Saturday, September 17, 2005

Tree Identification Workshop sponsored by the Friends of Gatineau Park

Attended this workshop which took place at the Gatineau Park Visitor Centre, 33 Scott. Rd. Chelsea Quebec. This park is located north of the City of Ottawa and took a little more than an hours drive to get there from here. Since moving to Kars I have spent very little time in the Gatineaus but while living in Ottawa it was quite popular for our family. There are many excellent and well maintained cross-country ski trails there. The International Gatineau 55 Cross Country Ski Race event used to be held there.

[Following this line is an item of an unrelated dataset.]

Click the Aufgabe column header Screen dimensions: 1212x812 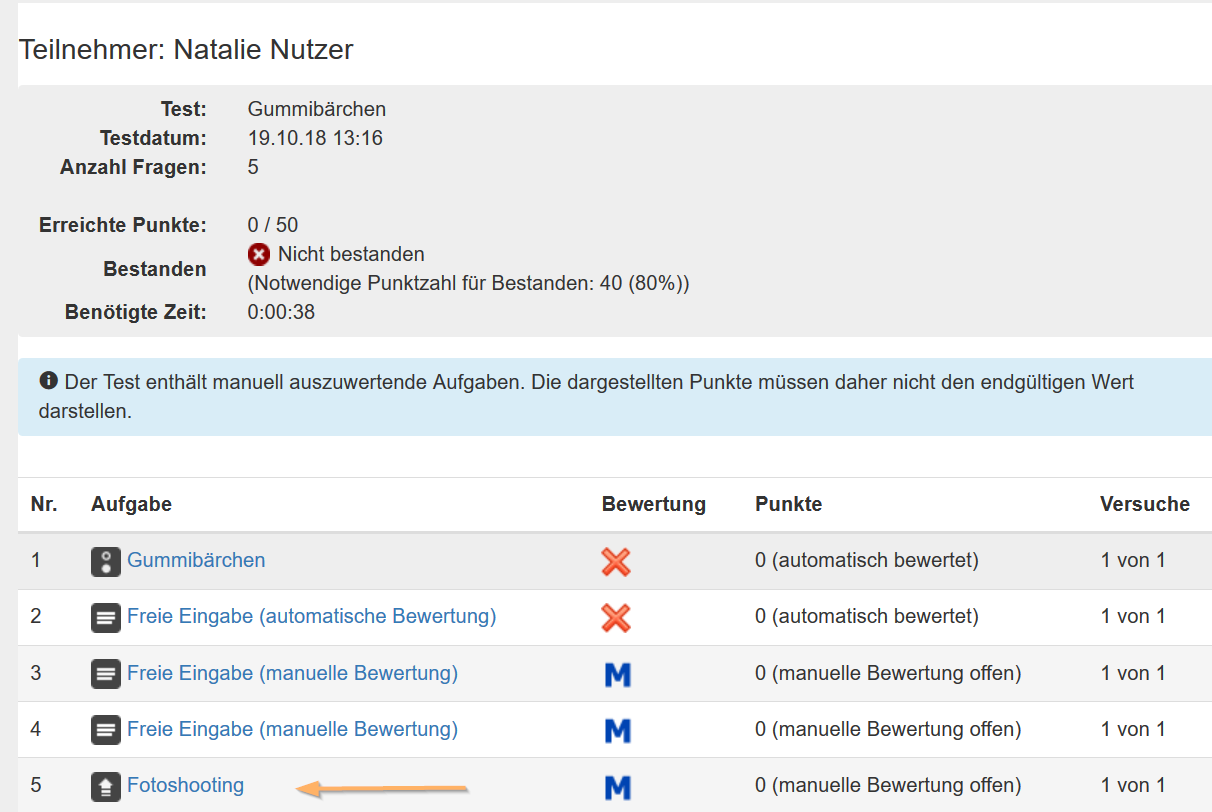click(131, 504)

The Tree identification workshop was a full day from 930 to 1630. Like all events it is the few little gems of information that make these events worthwhile. The level of the workshop was a basic introduction or Tree identification 101, but it is good since it gets one organised in understanding the methods of identification. We spent some time understanding the use of Keys for identification. We learnt about terminology for identifying leaves, names for leaf shapes and terms for parts of the leaves. I was particularly interested in easily distinguishing the types of ashes that we have on our woodlot. There are white, black and green ash that are common around here. I learnt that black ash is the only ash that has no stalks on the leaflets. That was a start for me anyway.

A simple trick to help in tree identification is the MAD-VE Rule. MAD-VE stands for Maple, Ash, Dogwood, Viburnum (- not Virbinum, sorry), Elderberry. These are the only trees that have opposite leaves, stems and buds. All other trees are alternate.

Another gem, the leaf of the slippery elm has a sand papery texture, whereas the leaf of the American Elm is smooth.

We also discussed tree silhouettes and much more. It was a good introductory course.

In the afternoon we did a field trip and went through a few tree identification exercises. What struck me was although this area is only about 40 km away from home the selection of trees have changed quite a bit. For example bur oaks which are common in Kars are just not heard of in these parts of Gatineau Park.

The field trip focused on identifying Basswood (American Linden), White Spruce, Slippery Elm, Tamarack (Eastern Larch), American Elm, Trembling Aspen, Paper Birch, and Red Oak.

Myself and two other classmates almost walked into a black bear sow and her cub, which added considerably to an already exciting day. We heard later for the park staff that a sow and cub have been relocated away from the area and that these two where likely the same pair that have returned.